| Task requirements |
Reproduce word for word the lines from the beginning of the entries to the line with "When to brush wavy hair (311, 1761)", both included, but none of the pictures.

| Supplied records |

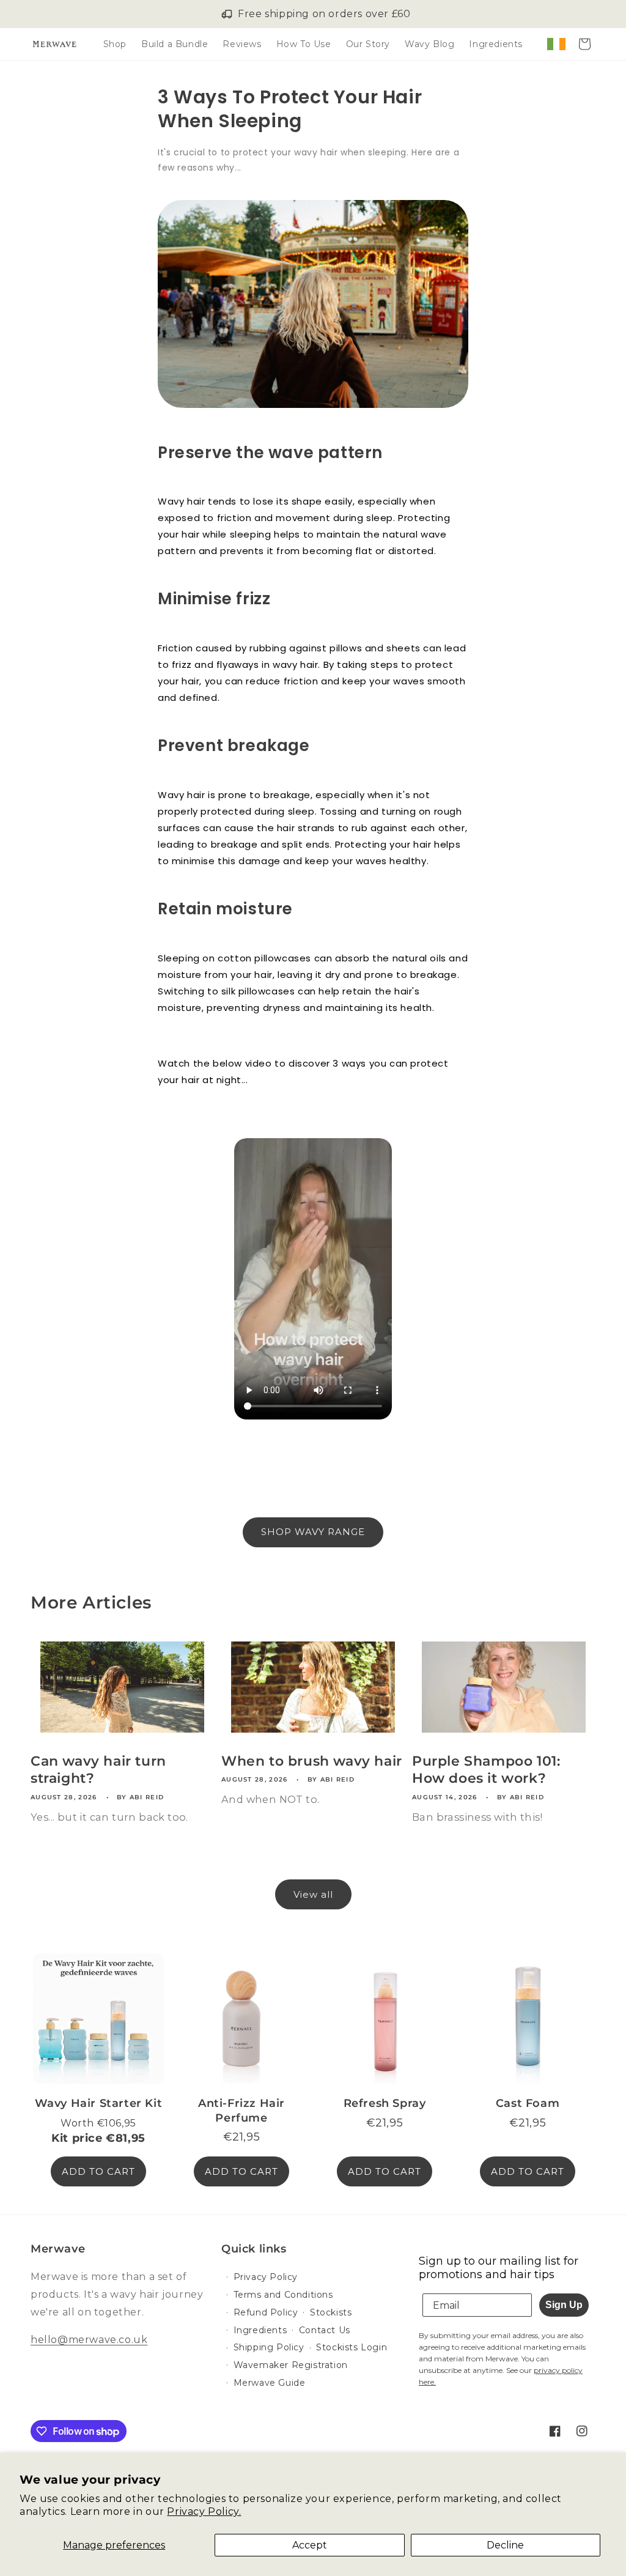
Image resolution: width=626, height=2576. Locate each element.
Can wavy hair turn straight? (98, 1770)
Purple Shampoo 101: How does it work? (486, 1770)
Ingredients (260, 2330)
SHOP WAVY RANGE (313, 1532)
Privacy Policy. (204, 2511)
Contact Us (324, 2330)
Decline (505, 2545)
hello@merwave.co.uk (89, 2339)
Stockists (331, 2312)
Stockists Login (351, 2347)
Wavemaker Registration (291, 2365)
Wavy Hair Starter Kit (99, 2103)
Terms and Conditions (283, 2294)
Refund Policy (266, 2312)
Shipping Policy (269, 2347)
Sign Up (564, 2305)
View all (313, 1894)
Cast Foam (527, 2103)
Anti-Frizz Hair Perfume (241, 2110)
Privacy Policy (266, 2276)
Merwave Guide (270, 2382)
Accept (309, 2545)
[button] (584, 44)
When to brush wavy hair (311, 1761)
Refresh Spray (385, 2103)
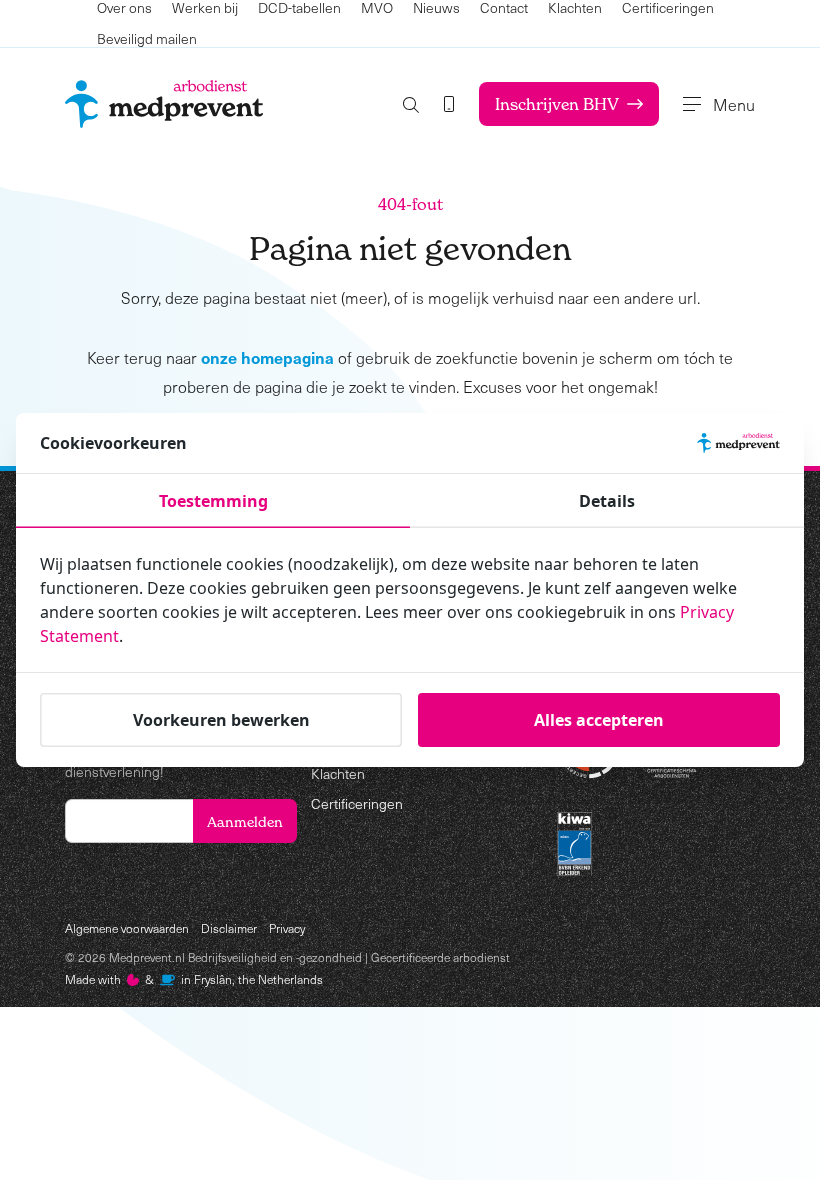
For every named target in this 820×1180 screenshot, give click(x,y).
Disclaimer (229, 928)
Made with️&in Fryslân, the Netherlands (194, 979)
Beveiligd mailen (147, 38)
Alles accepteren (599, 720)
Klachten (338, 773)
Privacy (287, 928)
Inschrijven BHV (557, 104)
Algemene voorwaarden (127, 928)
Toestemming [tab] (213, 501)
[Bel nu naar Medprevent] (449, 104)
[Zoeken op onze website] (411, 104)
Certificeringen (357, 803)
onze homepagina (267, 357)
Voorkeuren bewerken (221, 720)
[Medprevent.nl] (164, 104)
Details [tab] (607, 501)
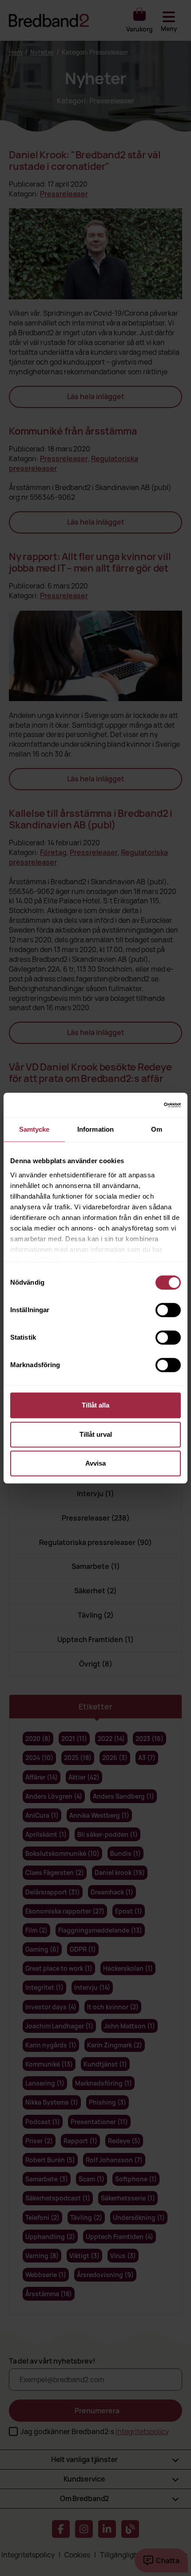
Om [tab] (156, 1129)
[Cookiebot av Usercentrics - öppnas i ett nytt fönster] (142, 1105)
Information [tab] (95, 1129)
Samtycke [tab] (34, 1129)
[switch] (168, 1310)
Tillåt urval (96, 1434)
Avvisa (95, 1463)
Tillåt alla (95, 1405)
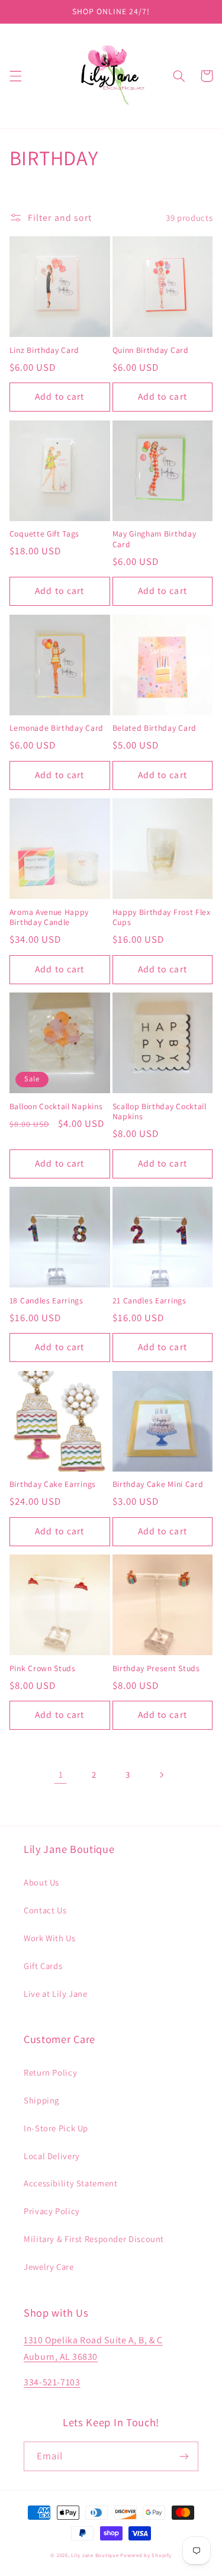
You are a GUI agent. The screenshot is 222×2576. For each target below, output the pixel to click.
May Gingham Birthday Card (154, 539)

| Finished exercise |
Image resolution: width=626, height=2576. Locate each element.
Can wavy hair turn straight? (98, 1770)
Purple Shampoo 101: How does it work? (486, 1770)
Ingredients (260, 2330)
SHOP WAVY RANGE (313, 1532)
Privacy Policy. (204, 2511)
Contact Us (324, 2330)
Decline (505, 2545)
hello@merwave.co.uk (89, 2339)
Stockists (331, 2312)
Stockists Login (351, 2347)
Wavemaker Registration (291, 2365)
Wavy Hair Starter Kit (99, 2103)
Terms and Conditions (283, 2294)
Refund Policy (266, 2312)
Shipping Policy (269, 2347)
Sign Up (564, 2305)
View all (313, 1894)
Cast Foam (527, 2103)
Anti-Frizz Hair Perfume (241, 2110)
Privacy Policy (266, 2276)
Merwave Guide (270, 2382)
Accept (309, 2545)
[button] (584, 44)
When to brush wavy hair (311, 1761)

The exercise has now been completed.